My general theory about a negligent discharge of the pistol is:
- We place multiple procedures in our brain for one physical act.
- We develop unconscious procedures for physical acts that need a conscious procedure.
- We have poor, not well thought out procedures.
- Rarely, we have equipment issues.
Let’s go down the list:
- Holstering: my procedure for holstering is as follows:
- Remove my finger from the trigger and place it on the slide of the pistol (feel the finger in its spot).
- Clear the cover garment. I use the same position for the draw and holster to make sure the clothing is out-of-the-way.
- Look into the holster to find the foreign object such as empty shell casings. Remove objects if necessary.
- Place the pistol into the holster up to the front of the trigger guard.
- See my straight trigger finger outside of the holster.
- Tilt the pistol muzzle out and away from my body, but not so far that the inside of the trigger is touching anything.
- Finish holstering.
This is a good procedure. It will work well to keep clothing, foreign objects and your finger from obstructing the trigger. If you miss something and it goes bang you will not put a bullet in your body. But most shooters create a second unsafe procedure. They do so inadvertently by using block training.
When I see people practice their dryfire routine they usually use block training. Block training is good to initially learn how to perform a task. So if we learn the draw we will draw and then check the grip. Then holster and do it again, and again. But once my draw is consistent there is no value to block training. But there are problems that can arise if I continue to do it. Usually block training on the draw leads to fast draws and then fast holstering twenty or thirty times in a row. We do this because we, “Know” the pistol is empty. But our brains just turns it into a procedure. So when on the range you may consciously holster the pistol. You should do the same thing during dryfire. I like to use chaos/interleaved training.
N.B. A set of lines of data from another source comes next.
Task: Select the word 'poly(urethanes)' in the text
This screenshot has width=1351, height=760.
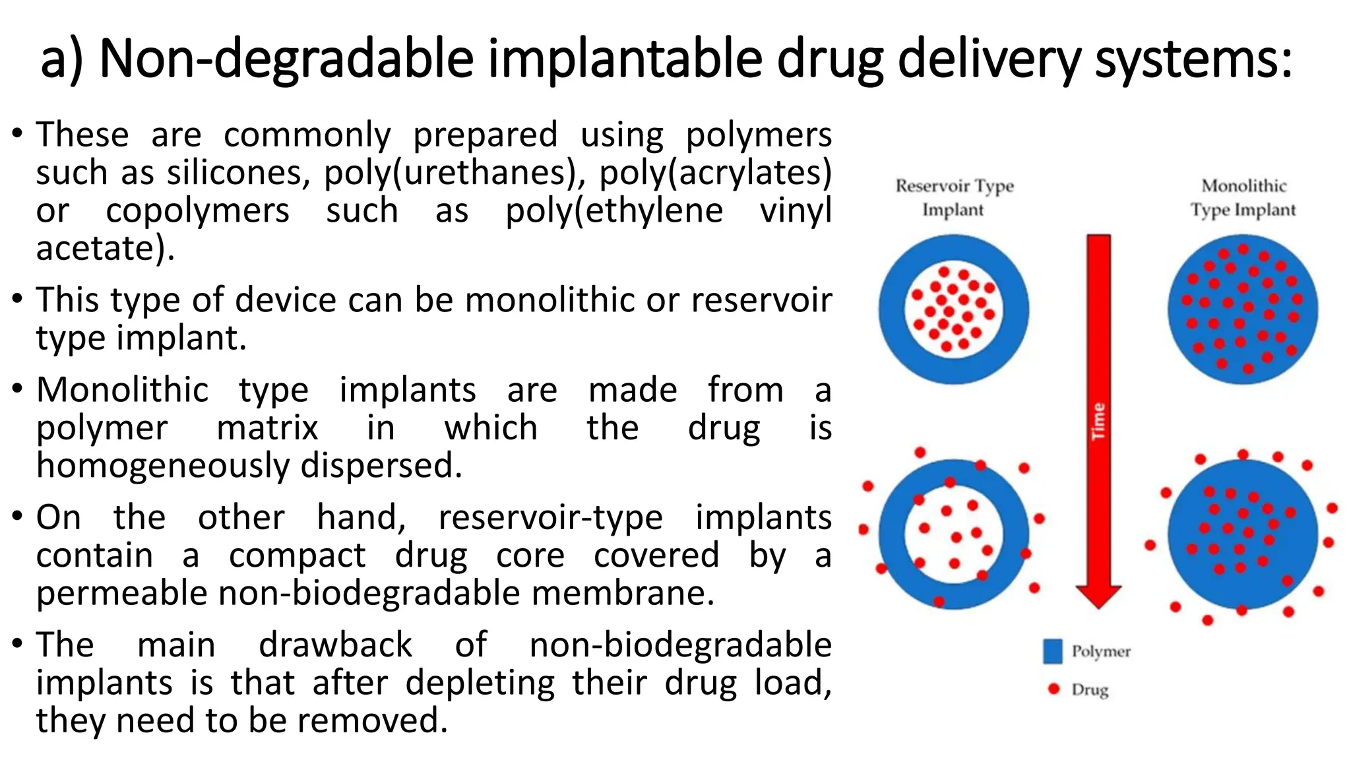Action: (451, 173)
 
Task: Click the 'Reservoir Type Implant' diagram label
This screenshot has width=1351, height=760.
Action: (954, 197)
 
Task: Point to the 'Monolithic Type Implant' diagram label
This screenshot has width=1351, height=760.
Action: (1243, 197)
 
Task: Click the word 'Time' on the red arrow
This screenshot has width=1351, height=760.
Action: (1098, 421)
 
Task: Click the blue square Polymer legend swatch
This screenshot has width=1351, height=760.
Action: (1053, 651)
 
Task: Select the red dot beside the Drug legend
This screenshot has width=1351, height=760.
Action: (1053, 689)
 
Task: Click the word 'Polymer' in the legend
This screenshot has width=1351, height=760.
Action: (1101, 651)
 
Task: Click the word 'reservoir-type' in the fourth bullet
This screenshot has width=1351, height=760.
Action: (550, 517)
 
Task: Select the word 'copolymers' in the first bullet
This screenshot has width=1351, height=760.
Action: (197, 211)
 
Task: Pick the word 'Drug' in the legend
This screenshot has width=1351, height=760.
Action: (1090, 690)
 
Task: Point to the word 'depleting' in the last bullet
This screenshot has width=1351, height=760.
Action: (480, 683)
This allows me to draw, holster, reload, move, target transition, etc like it is the first time I did it that day but still get reps in. This allows me to concentrate on each procedure/task properly while still getting in repetitions.
Under stress the mind sometimes has a little short-circuit. Sometimes it will pick the wrong procedure and you will do it. This is specially true for unconscious procedures. So imagine that you get into a shooting and when you need a good procedure most, your mind has you just cram that pistol into the holster using your inadvertent dryfire holstering procedure. It’s better to have just one, proper procedure.